WHAT THE TASK REQUIRES - In the data below, find each line containing the string "button" and return it.

TASK INPUTS -

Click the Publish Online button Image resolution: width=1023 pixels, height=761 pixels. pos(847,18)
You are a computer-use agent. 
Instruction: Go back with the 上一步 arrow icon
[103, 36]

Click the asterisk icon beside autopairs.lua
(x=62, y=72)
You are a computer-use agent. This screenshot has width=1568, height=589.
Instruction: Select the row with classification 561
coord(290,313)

==

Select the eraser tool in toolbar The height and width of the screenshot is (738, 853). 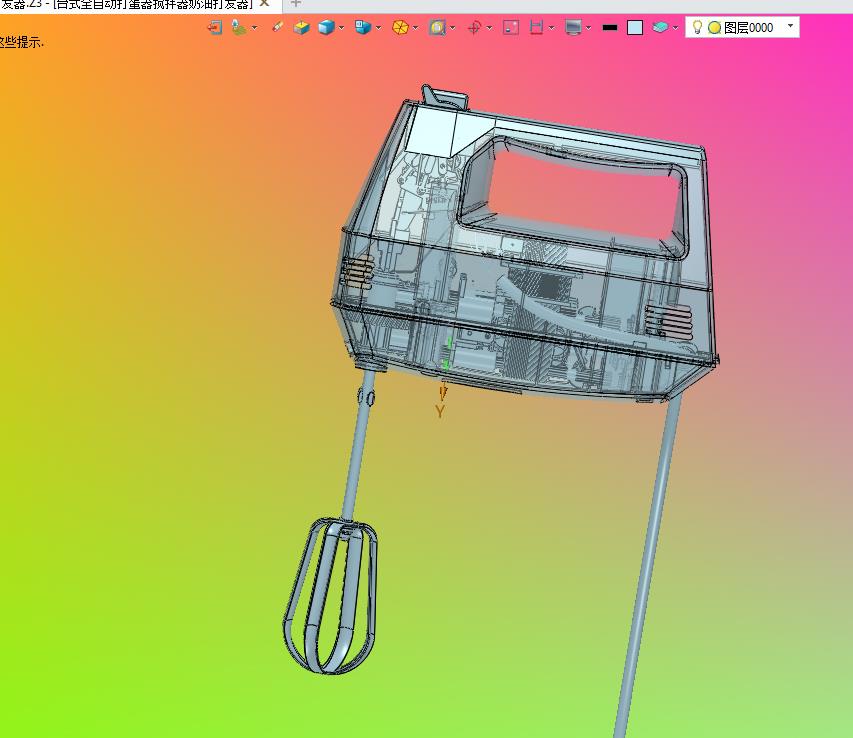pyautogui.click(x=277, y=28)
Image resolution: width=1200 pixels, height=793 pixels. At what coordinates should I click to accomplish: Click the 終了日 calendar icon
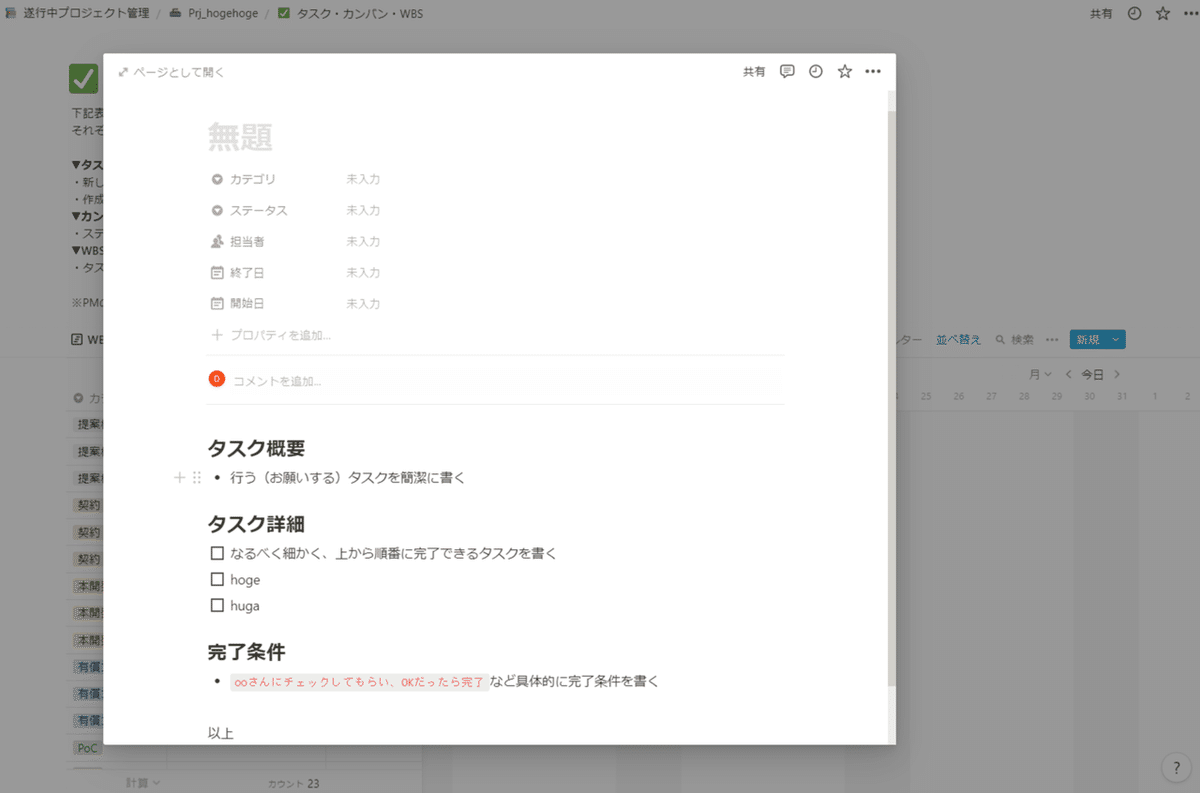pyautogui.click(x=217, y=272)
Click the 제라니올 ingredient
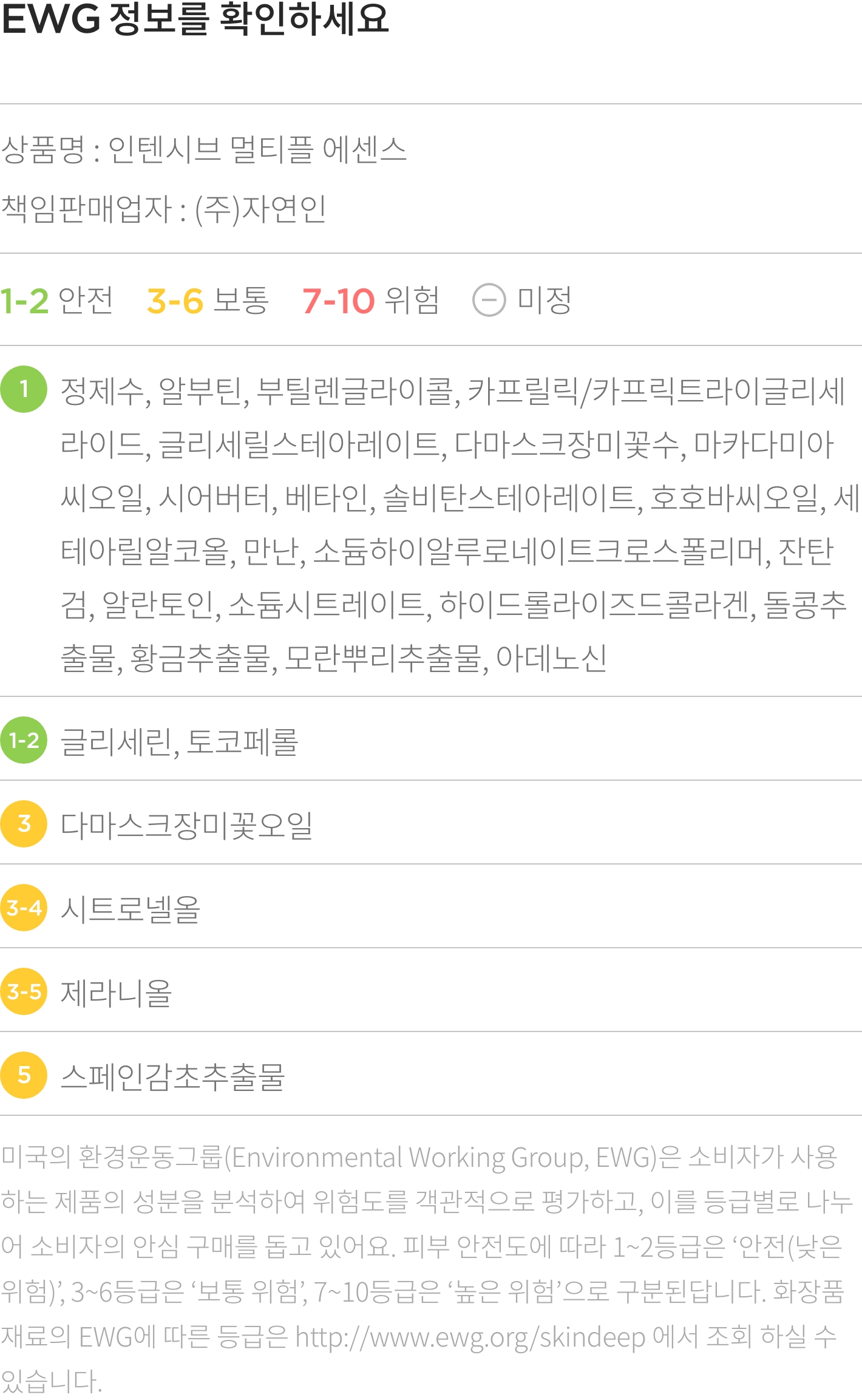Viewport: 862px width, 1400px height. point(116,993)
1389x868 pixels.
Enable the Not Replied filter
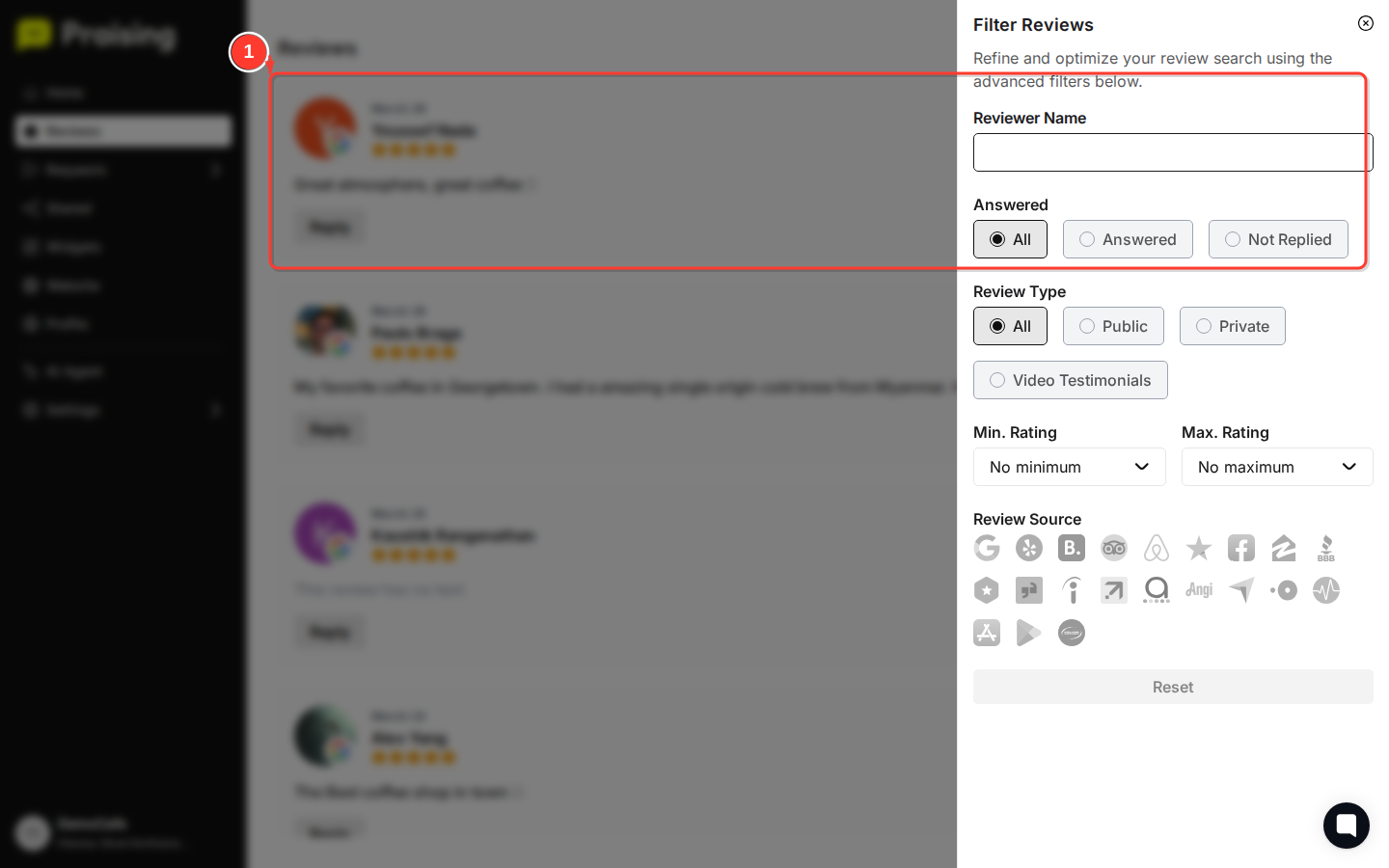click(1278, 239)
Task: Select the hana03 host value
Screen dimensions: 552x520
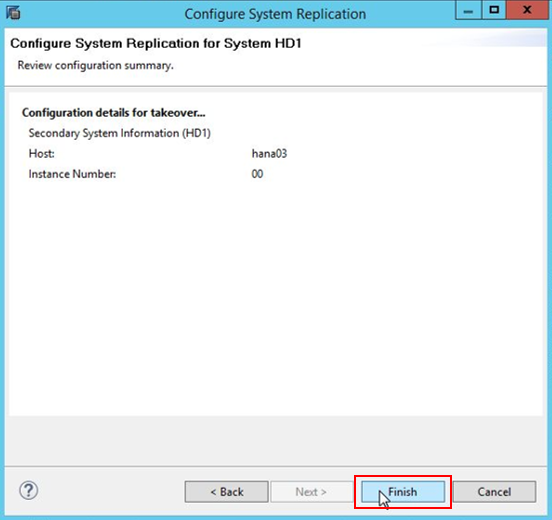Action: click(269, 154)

---

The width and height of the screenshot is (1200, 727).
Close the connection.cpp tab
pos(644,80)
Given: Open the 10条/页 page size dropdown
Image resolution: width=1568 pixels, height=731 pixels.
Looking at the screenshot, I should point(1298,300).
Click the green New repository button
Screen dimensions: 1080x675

TASK RESPONSE -
Click the Publish Online button Image resolution: width=1023 pixels, height=761 pixels. pos(847,18)
Click the green New repository button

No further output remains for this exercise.